How many women are living with mets today?

Today, the metastatic breast cancer community is lighting up social media with the hashtags #MetsMonday #BCKills and #dontignorestageiv because we want more funding to go to research that will save our lives. I encourage all of you to help us out by tweeting, particularly at the Cancer charities who are still spending too much on awareness and not enough on research, and by signing Ann Silberman’s petition asking Komen, the biggest breast cancer charity, to spend at least half its money on research.

How bad is the research situation? It’s pretty bad. 

Recently a heartbreaking article by Laurie Becklund, written as she literally lay dying from metastatic breast cancer, made the rounds on the internet. I think it’s fair to say that all of us with mets said “amen sister” when we read her words. I can imagine exactly the pain her family is feeling right now, and I wish I could hug them.
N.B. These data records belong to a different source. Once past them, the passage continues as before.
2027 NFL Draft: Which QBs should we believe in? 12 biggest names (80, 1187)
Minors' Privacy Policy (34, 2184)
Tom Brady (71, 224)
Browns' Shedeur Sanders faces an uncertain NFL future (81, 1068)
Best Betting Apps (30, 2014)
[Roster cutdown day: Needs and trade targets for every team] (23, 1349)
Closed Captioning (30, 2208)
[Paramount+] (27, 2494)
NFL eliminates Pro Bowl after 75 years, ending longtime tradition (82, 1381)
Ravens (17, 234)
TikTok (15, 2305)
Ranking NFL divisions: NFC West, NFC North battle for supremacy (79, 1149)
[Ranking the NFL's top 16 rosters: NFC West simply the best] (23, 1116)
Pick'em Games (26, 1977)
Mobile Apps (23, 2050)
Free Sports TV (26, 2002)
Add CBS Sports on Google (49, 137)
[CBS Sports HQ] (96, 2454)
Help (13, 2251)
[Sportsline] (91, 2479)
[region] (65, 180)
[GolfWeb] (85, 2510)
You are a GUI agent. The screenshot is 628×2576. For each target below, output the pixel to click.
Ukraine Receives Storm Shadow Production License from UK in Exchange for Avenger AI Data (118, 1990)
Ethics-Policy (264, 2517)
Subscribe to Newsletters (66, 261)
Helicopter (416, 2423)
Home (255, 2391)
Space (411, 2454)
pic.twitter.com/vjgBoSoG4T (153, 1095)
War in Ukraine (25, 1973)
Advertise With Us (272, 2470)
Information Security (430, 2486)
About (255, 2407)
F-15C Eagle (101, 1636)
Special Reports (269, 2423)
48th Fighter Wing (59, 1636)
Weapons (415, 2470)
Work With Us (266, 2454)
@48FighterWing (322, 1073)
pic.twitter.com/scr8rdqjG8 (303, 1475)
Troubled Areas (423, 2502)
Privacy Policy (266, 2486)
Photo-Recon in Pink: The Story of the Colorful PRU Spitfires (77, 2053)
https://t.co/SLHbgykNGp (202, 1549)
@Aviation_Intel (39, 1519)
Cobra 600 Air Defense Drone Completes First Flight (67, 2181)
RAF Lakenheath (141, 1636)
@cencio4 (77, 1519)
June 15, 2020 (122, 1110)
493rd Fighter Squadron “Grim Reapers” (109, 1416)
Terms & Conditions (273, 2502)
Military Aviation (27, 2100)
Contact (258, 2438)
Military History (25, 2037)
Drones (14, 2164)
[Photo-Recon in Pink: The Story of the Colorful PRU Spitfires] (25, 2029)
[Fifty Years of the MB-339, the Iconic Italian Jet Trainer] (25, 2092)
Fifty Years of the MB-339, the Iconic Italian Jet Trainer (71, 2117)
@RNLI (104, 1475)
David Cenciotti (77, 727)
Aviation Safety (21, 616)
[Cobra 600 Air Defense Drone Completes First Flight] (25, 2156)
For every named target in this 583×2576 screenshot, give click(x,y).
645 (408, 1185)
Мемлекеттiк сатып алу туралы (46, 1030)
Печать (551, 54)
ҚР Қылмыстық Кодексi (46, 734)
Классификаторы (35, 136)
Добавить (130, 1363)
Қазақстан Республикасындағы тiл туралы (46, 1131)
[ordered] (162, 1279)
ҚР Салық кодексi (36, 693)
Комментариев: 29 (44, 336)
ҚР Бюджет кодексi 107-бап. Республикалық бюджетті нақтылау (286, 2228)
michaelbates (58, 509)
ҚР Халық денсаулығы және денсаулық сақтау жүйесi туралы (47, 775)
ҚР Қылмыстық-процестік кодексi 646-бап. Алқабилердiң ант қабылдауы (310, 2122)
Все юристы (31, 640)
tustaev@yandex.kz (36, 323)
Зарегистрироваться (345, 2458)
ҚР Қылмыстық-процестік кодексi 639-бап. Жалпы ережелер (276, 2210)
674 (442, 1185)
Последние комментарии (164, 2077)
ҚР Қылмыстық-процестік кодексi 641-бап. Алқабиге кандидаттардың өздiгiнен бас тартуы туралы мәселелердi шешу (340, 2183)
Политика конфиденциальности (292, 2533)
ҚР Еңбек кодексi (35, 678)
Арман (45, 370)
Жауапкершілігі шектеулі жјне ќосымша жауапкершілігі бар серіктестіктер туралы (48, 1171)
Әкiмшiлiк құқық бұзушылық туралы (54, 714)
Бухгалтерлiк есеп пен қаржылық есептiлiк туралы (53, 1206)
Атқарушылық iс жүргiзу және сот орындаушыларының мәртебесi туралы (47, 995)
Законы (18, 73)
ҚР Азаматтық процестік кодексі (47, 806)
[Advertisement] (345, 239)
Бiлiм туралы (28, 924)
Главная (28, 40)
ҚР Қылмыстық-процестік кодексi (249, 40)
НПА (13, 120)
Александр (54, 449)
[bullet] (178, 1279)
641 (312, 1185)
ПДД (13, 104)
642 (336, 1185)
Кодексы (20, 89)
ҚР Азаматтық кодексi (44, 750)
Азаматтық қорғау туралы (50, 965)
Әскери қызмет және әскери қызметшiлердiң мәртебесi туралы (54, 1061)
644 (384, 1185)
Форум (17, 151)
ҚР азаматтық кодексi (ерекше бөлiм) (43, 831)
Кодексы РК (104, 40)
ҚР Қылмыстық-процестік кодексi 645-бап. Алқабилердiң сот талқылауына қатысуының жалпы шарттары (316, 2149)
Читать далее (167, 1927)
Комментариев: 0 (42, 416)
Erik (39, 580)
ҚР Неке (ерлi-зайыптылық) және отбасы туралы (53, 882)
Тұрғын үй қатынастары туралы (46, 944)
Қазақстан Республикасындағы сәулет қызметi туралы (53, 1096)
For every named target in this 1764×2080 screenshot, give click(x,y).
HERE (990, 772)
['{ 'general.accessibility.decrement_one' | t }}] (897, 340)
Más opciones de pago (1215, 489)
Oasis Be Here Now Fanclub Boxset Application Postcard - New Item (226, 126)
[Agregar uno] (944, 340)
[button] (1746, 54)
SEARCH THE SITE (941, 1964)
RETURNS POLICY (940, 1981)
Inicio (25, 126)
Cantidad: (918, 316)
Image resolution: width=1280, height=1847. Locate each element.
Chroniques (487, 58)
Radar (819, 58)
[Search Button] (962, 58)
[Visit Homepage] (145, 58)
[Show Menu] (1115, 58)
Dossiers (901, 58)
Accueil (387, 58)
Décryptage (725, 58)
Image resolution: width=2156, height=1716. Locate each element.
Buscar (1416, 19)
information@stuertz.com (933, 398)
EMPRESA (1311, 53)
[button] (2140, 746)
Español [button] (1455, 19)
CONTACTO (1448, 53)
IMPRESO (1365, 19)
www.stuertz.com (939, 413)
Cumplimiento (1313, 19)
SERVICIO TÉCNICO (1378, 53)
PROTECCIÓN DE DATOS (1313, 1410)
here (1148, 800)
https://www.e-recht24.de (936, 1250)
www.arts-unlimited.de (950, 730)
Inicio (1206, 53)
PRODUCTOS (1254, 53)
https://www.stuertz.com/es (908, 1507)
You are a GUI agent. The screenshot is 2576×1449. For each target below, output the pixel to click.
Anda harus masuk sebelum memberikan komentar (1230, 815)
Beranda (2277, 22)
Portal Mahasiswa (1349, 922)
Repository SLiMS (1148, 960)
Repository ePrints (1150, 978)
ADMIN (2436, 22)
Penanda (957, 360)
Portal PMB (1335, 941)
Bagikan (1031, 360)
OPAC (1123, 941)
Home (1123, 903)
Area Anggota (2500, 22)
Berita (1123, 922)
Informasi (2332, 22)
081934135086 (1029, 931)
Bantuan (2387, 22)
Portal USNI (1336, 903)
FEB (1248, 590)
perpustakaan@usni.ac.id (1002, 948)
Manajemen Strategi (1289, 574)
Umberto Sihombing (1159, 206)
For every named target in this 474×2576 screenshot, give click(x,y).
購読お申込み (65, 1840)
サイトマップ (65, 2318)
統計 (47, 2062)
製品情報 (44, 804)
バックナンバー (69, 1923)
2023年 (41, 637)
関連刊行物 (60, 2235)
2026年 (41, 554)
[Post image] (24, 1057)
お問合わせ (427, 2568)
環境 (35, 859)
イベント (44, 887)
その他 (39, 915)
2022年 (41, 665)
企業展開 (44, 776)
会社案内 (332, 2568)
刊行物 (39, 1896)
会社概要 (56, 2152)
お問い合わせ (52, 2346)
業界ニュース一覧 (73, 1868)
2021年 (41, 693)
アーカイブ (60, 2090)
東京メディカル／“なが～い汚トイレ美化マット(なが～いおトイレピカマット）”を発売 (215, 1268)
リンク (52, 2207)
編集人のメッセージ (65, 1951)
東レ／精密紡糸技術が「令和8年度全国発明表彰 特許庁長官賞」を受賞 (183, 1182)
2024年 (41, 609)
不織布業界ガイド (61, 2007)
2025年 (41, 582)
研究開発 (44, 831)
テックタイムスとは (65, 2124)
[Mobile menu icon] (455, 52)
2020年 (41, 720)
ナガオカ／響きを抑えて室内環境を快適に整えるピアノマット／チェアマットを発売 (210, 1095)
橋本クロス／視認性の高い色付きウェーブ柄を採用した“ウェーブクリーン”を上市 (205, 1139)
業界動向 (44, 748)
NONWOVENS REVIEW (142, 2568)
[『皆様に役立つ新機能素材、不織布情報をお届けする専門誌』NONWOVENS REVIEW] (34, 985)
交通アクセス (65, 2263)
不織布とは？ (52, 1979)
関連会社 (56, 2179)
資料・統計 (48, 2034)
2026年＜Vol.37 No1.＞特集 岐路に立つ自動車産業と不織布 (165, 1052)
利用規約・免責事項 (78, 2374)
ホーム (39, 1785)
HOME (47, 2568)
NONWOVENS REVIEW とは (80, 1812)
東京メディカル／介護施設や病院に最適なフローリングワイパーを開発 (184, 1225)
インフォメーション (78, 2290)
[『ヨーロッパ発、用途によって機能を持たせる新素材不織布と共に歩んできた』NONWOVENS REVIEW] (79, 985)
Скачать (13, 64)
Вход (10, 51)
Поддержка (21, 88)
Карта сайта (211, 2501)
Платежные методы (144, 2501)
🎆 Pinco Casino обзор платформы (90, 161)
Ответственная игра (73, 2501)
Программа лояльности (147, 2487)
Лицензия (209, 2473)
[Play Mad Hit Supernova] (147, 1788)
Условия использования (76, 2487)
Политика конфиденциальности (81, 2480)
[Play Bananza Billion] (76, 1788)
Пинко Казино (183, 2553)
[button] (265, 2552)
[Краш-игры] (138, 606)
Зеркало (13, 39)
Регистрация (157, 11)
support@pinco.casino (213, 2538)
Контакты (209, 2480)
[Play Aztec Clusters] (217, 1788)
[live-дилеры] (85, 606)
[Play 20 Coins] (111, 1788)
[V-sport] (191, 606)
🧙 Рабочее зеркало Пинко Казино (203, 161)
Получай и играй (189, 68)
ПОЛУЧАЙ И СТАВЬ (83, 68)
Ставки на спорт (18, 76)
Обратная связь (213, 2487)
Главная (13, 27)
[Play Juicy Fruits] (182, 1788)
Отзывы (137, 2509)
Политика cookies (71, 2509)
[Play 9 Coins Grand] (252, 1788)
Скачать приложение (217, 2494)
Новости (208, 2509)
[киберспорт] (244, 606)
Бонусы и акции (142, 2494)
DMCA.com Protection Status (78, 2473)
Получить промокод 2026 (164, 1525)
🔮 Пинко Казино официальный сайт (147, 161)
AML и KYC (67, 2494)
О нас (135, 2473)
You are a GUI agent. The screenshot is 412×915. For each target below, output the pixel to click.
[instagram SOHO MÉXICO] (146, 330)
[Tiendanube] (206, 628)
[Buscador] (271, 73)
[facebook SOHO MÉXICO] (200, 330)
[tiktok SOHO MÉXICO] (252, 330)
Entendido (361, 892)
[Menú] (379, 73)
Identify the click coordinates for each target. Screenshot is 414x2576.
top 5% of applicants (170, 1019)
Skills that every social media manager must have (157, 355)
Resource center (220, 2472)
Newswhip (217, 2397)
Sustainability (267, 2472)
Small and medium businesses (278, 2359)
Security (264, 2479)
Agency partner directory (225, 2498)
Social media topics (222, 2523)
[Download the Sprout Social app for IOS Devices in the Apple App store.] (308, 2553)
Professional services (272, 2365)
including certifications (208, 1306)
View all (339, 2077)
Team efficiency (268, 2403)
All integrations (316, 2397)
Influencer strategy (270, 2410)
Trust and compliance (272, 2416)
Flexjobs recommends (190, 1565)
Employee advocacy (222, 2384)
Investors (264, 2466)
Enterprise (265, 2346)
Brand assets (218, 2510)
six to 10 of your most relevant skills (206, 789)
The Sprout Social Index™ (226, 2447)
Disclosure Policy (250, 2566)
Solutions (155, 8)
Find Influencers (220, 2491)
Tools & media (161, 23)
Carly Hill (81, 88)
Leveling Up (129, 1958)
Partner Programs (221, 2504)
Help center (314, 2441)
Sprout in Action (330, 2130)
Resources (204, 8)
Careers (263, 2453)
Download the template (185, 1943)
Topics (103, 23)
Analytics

In her piece, Laurie wrote about how we don’t know how many women in America are living with metastatic breast cancer today. A lot of my friends were shocked to hear that. 

Let me explain what’s going on: the database that tracks everyone in America who has cancer is called the SEER database. For breast cancer, it tracks your stage at diagnosis, and it tracks when you die, but it doesn’t track when you progress from early stage to metastatic disease.

Someone like me who was mets from diagnosis is listed as stage 4 in the database, but most women who have metastatic disease weren’t mets from diagnosis. 

So, say, for example, you’re a 45 year old woman and you’re diagnosed with stage 1 breast cancer. You get a lumpectomy, you have some chemo, you have some radiation, and if your cancer is ER positive, you start on hormone therapy, like the Hormonal Sunset I’m on. And then 3 years later, you have a terrible headache that turns out to be a metastatic breast cancer tumor in your brain. Now you’re stage 4. But in the database, you’d still be listed as stage 1.

What this means is this: we literally don’t know how many women are living with metastatic breast cancer right now. We have an estimate based on how many women are mets from diagnosis and how many women die of their disease–the current estimate is about 150,000. The Metastatic Breast Cancer Alliance wrote about the problem in their big report that came out last October. 

Right now, the nice folks at the American Society of Clinical Oncology, or ASCO for short, are trying to rectify the problem. They want to create a database for all kinds of cancer, including breast cancer, that would include treatment information, disease progression–way more data than we’re collecting now. But that kind of database takes time and money to set up, so it’s still a few years away from being a reality. 

I feel like this is the poster child for what a craptacular job we’re doing working towards a cure. We know so little about metastatic disease–the mechanics of how metastasis happens, what cancer types are most likely to metastasize. And we literally do not even know how many people have metastatic breast cancer, let alone what treatments they’re getting and how effective they’ve been.

When women with metastatic breast cancer talk about the lack of research funding going to metastatic disease, this is one of things we’re talking about. And why it’s so incredibly frustrating to watch good money being thrown after bad ineffective awareness campaigns that are doing nothing to save our lives. 

We feel like we don’t count because we are not even being counted.